恋に落ちなかったロミオとジュリエット
数年前のある朝、霞む目をこすりながらリビングへ歩いてゆくと、仁王のように立っている母と、それにひれ伏すようにする父がいた。 父は決して母に怯えているわけではない。母のことをよく分かっているのだ。そうすることで最短に母の心を穏やかにすることが出来ると知っている。 子供心にそれが分かっていた私は、特に驚くこともなく普通にテーブルの側に腰を下ろして、二人を見つめた。母はしばらく父を睨んでいたけれど、「さっさと金を用意してよ。一千万ゼニー。」と言い捨ててリビングを後にした。私の存在には最後まで気がつかなかったらしい。父は顔を上げて、そこで私と視線が絡むと驚いた顔をして、それからちょっとばつが悪そうにした。
「マーロン、おはよう。」
「おはよ。」
私はキッチンからミルクとコーンフレークを持ってきて、それらをテーブルに置いた。父は体を起こして座りなおすと、少しだけ苦笑する。
「ごめんな、朝から嫌な気分になっちゃったか?」
「ううん。だって喧嘩をしているわけじゃないでしょう?」
「まあ・・あれが母さんなりのデートの誘いみたいなもんだよ。」
そう言う父の顔は、やれやれとため息をつきながらもどこか嬉しそうだった。母が恥ずかしがりやで感情を素直に表現できないのだろうということはよく分かっていた。けれど土下座のような真似までさせられながらも嬉しげに出来る父が、私はちょっと不思議だった。
「どうしてお母さんと付き合おうと思ったの?」
「そうだなぁ…。すごく可愛い人だからかな。」
「見た目重視?」
「うーん、最初は確かに見た目だったと思う。」
朝食を摂りながらそこまで話していると、背後から足音が聞こえた。後ろを振り向くとやはり母が立っている。母の表情は険しいけれど、今までの話を聞いていたせいではなさそうだった。私が「お母さん、おはよう。」と声をかけると、「おはよう。」と返事をしてくれる。父と喧嘩をしようと、機嫌が悪かろうと、必ず私の言葉には返事をくれる。母はさまざまな感情をきっちりと割り切っていた。
「マーロンの支度が出来たら出かけるよ。」
そう言って母はまたどこかへ行ってしまう。けれど出かけるということからして、きっと身支度をしてくるのだろうと思った。残りのコーンフレークを食べ終えてから、父に「どこへ行くの?」と尋ねる。
「新しい洋服が欲しいんだってさ。」
「ああ、それで一千万ゼニーも欲しいって言ってたの。少し欲張りね。」
「ははは、あれはそういう意味じゃないよ。いや、母さんの場合は本気だったりしてな?」
顎に手を当てて考えるような仕草をする父は愛嬌があって、私は笑った。だけど、あの頃私は母の言った言葉の意味が分からなかった。

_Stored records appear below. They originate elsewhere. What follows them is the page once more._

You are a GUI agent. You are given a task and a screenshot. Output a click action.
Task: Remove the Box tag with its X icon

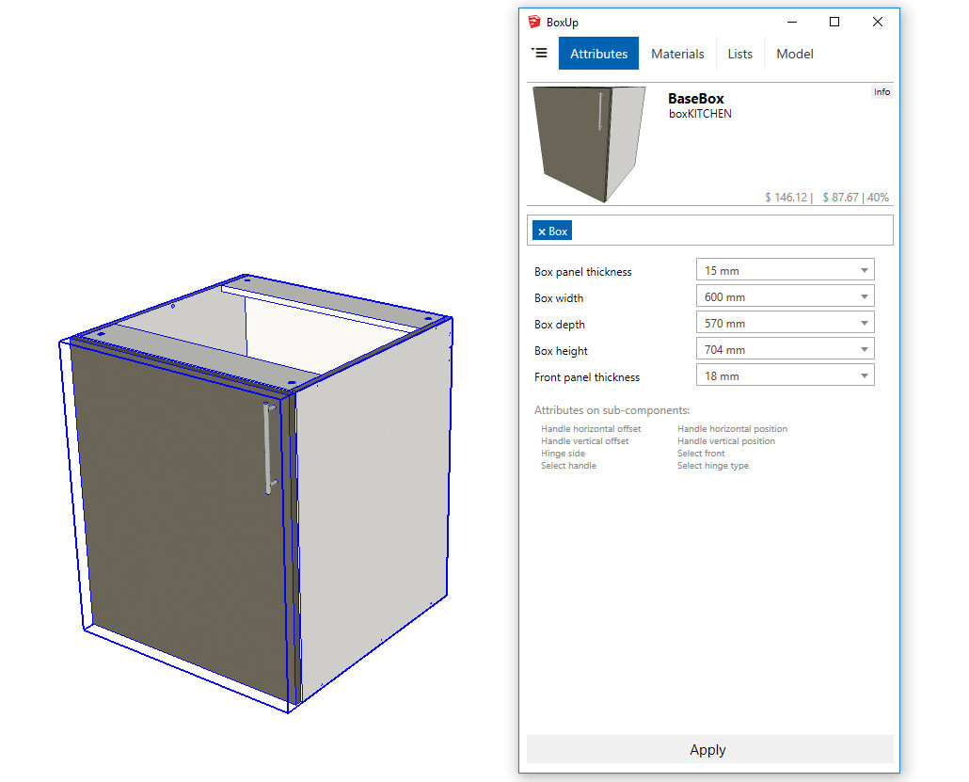click(x=543, y=231)
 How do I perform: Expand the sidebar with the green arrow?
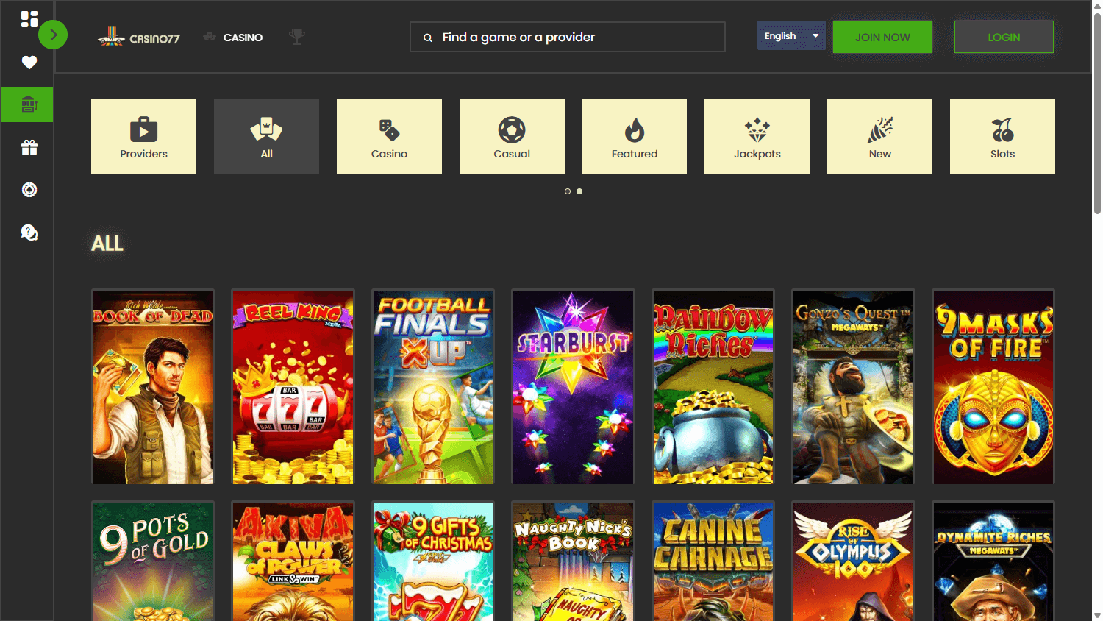tap(52, 34)
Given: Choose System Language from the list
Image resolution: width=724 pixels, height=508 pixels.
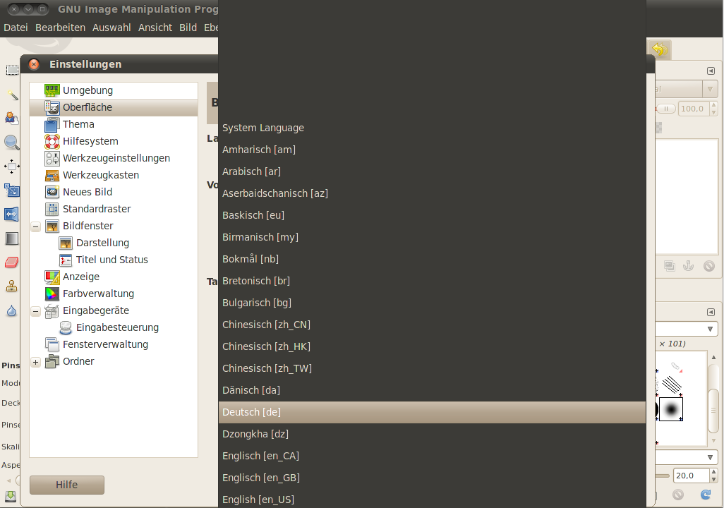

でも少し大人になった今ならば解釈することが出来る。大金を用意しろ、という言葉は母の中で、服を買いたいから付き合ってほしい、という意味だったのだ。本当になんて遠回しで強盗のように分かりづらい表現。だけどそれが分ると、不思議とそんな母を可愛いと思ってしまう。私は、その時同時に父が母を可愛い人と言った意味も理解出来た気がした。
あの日、買い物に行った帰りの車で私はうたた寝をしていた。後ろのシートに横たわり気だるい睡魔の中にいながらも、助手席に乗る母が運転している父を見つめる横顔を見た。夕陽に照らされて染まった頬と、柔らかな笑みを湛えた口元、やさしく細められた目。その美しい笑みに、私はあの時幸せな温かさの中で、確かに父を愛する母の心を確信した。
母は素直になるということが今でも苦手なようで、時々父にすごい言葉を言い放ってはどこかへ行ってしまう。そんな日でも、私に会えば挨拶をしてくれる。そして父は私に会うと、あの日のように微量の幸福の匂いがする苦笑いをするのだ。時には原因が父でなくとも、母が機嫌を悪くしている日もある。だけど同じ日の夕方そっと手を繋いでいる二人を見たりすると、私はそんな二人を愛しく思った。
いつもどこかアンバランスなようで、本当は誰よりも安定しきっている父と母。私は二人が高さの違う肩を並べている姿を見る度、あの夕暮れの車内を思い出すのだ。